- _Saved data entries_
.....

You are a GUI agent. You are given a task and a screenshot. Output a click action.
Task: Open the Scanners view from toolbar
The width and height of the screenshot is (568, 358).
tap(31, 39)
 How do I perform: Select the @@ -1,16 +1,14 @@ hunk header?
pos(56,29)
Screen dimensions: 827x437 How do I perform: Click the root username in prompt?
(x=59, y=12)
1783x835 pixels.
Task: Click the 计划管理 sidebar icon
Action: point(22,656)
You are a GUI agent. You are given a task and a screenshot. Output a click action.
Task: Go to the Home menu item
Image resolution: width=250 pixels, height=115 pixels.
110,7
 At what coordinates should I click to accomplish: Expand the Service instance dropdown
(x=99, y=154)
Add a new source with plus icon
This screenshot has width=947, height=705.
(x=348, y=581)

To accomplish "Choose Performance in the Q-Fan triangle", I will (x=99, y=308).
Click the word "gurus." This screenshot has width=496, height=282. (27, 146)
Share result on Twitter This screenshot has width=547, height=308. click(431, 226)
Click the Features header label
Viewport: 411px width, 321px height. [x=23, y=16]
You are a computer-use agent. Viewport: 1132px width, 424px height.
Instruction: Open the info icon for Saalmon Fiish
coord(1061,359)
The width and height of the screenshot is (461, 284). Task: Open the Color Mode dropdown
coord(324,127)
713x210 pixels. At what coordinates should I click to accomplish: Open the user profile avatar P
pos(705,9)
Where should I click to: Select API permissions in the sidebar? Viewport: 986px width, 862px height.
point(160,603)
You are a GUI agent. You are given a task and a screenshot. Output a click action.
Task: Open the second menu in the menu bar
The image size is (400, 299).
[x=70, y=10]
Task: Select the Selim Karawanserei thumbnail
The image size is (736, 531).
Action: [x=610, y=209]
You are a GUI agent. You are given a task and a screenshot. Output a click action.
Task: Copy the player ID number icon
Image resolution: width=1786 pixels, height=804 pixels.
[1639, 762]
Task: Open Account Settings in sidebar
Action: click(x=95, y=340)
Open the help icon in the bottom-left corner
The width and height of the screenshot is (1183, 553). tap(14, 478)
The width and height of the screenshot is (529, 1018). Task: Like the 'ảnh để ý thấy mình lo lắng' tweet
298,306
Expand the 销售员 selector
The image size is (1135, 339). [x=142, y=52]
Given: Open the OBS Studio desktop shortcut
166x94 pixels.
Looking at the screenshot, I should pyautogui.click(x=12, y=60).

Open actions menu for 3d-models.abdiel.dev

.....

- _WORK INSTRUCTIONS_
Reproduce every entry exactly, with nothing added or dropped.

- _ANSWER SECTION_
You are a GUI agent. You are given a task and a screenshot. Output a click action.
Task: Open the Scanners view from toolbar
The width and height of the screenshot is (568, 358).
tap(31, 39)
 How do I perform: Select the @@ -1,16 +1,14 @@ hunk header?
pos(56,29)
Screen dimensions: 827x437 How do I perform: Click the root username in prompt?
(x=59, y=12)
1783x835 pixels.
Task: Click the 计划管理 sidebar icon
Action: point(22,656)
You are a GUI agent. You are given a task and a screenshot. Output a click action.
Task: Go to the Home menu item
Image resolution: width=250 pixels, height=115 pixels.
110,7
 At what coordinates should I click to accomplish: Expand the Service instance dropdown
(x=99, y=154)
Add a new source with plus icon
This screenshot has width=947, height=705.
(x=348, y=581)

To accomplish "Choose Performance in the Q-Fan triangle", I will (x=99, y=308).
Click the word "gurus." This screenshot has width=496, height=282. (27, 146)
Share result on Twitter This screenshot has width=547, height=308. click(431, 226)
Click the Features header label
Viewport: 411px width, 321px height. [x=23, y=16]
You are a computer-use agent. Viewport: 1132px width, 424px height.
Instruction: Open the info icon for Saalmon Fiish
coord(1061,359)
The width and height of the screenshot is (461, 284). Task: Open the Color Mode dropdown
coord(324,127)
713x210 pixels. At what coordinates should I click to accomplish: Open the user profile avatar P
pos(705,9)
Where should I click to: Select API permissions in the sidebar? Viewport: 986px width, 862px height.
point(160,603)
You are a GUI agent. You are given a task and a screenshot. Output a click action.
Task: Open the second menu in the menu bar
The image size is (400, 299).
[x=70, y=10]
Task: Select the Selim Karawanserei thumbnail
The image size is (736, 531).
Action: [x=610, y=209]
You are a GUI agent. You are given a task and a screenshot. Output a click action.
Task: Copy the player ID number icon
Image resolution: width=1786 pixels, height=804 pixels.
[1639, 762]
Task: Open Account Settings in sidebar
Action: click(x=95, y=340)
Open the help icon in the bottom-left corner
The width and height of the screenshot is (1183, 553). tap(14, 478)
The width and height of the screenshot is (529, 1018). Task: Like the 'ảnh để ý thấy mình lo lắng' tweet
298,306
Expand the 销售员 selector
The image size is (1135, 339). [x=142, y=52]
Given: Open the OBS Studio desktop shortcut
166x94 pixels.
Looking at the screenshot, I should pyautogui.click(x=12, y=60).

Open actions menu for 3d-models.abdiel.dev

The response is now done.